Las aplicaciones del big data, el aprendizaje automático y la inteligencia artificial cubren un amplio espectro de situaciones y segmentos. También presentan un enorme potencial en el sector de la e-Salud (las nuevas tecnologías aplicadas a la salud), y en este sentido encontramos un prometedor ejemplo en Beersheba, la ciudad israelí a las puertas del desierto del Neguev que se está convirtiendo en un referente tecnológico en este país mediterráneo. Se trata de la compañía DiACardio, que desarrolla un sistema para la obtención de imágenes del corazón basado en todas estas innovadoras tecnologías.

DiACardio ha aparecido recientemente en titulares de medios especializados en e-Salud por su reciente ronda de financiación, con la que han obtenido cerca de dos millones de dólares. Esta ronda ha sido encabezada por una de las mayores compañías chinas de capital privado, el Grupo Shengjing.
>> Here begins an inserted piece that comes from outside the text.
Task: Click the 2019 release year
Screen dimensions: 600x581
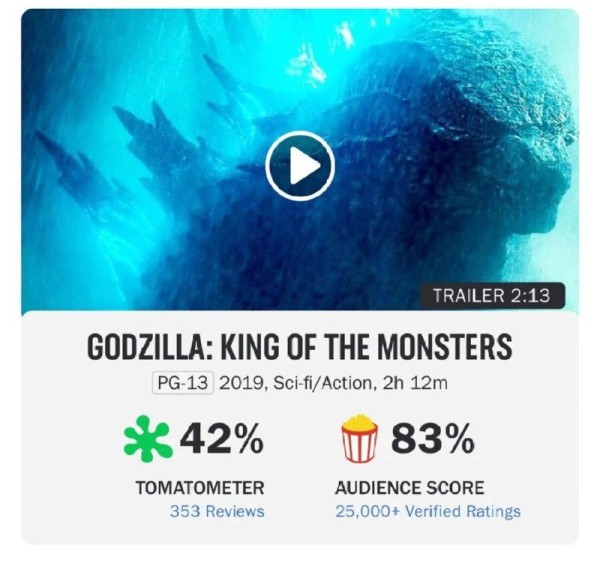Action: [x=241, y=383]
El objetivo de DiACardio es aumentar la eficiencia, velocidad y precisión de los procesos de imagen cardiaca, específicamente las obtenidas por ecografía. Aunque en la actualidad se trata de un proceso subjetivo y los resultados obtenidos dependen en realidad de quién realiza la prueba, DiACardio desarrolla algoritmos basándose en la recogida de información mediante un proceso de big data para cambiar esta realidad. Todo ello orientado mediante un sistema de aprendizaje automático gracias al desarrollo de la Inteligencia Artificial permitirá automatizar gran parte del proceso de diagnóstico, lo que genera un valioso estándar para la representación precisa del corazón. La compañía israelí, dirigida por la doctora Noah Liel-Cohen, trabaja para integrar esta automatización en cada máquina de ecografía disponible en el mercado, lo que ayudará a médicos y técnicos de todo el mundo a diagnosticar mejor y tratar con mayor fiabilidad a sus pacientes.
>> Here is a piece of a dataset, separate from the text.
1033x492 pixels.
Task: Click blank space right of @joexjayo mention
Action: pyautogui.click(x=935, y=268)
El equipo de la firma israelí ya ha desarrollado dos productos y uno de ellos, el LVivo EF cuenta con las aprobaciones de la FDA (Agencia del Medicamento de Estados Unidos) y de la Unión Europea con el sello CE.

La idea para crear LVivo partió de Liel-Cohen, cuando comprobó que los médicos estaban teniendo dificultades para leer de forma precisa los ultrasonidos en los exámenes cardíacos.

Tras la ronda de financiación, la fundadora y directora ejecutiva Hila Goldman-Aslan subrayó que “esta inversión nos permitirá crear nuevas y fantásticas herramientas para el mercado de los ultrasonidos, necesitado de automatización, y para extender nuestra estrategia de negocio a nuevas regiones. Nos ayudará a marcar la diferencia y asegurar que los pacientes con enfermedades cardíacas reciban sus tratamientos correctos tan rápido como sea posible”. Más allá de su uso por médicos en hospitales, los productos de DiACardio tienen una ventaja añadida, más allá de ser capaces de producir una evaluación rápida y clara sobre la condición cardíaca del paciente con sólo unos clicks. Al suprimir la necesidad de personal médico, los dispositivos que utilizan esta tecnología pueden usarse por técnicos en ambulancias o en espacios abiertos. Tiene, por tanto, el potencial de ser utilizado en campos de refugiados o en otras situaciones lejos de un hospital, donde es importante contar con instrumentos que ahorren tiempo y puedan aportar los cuidados necesarios para los pacientes.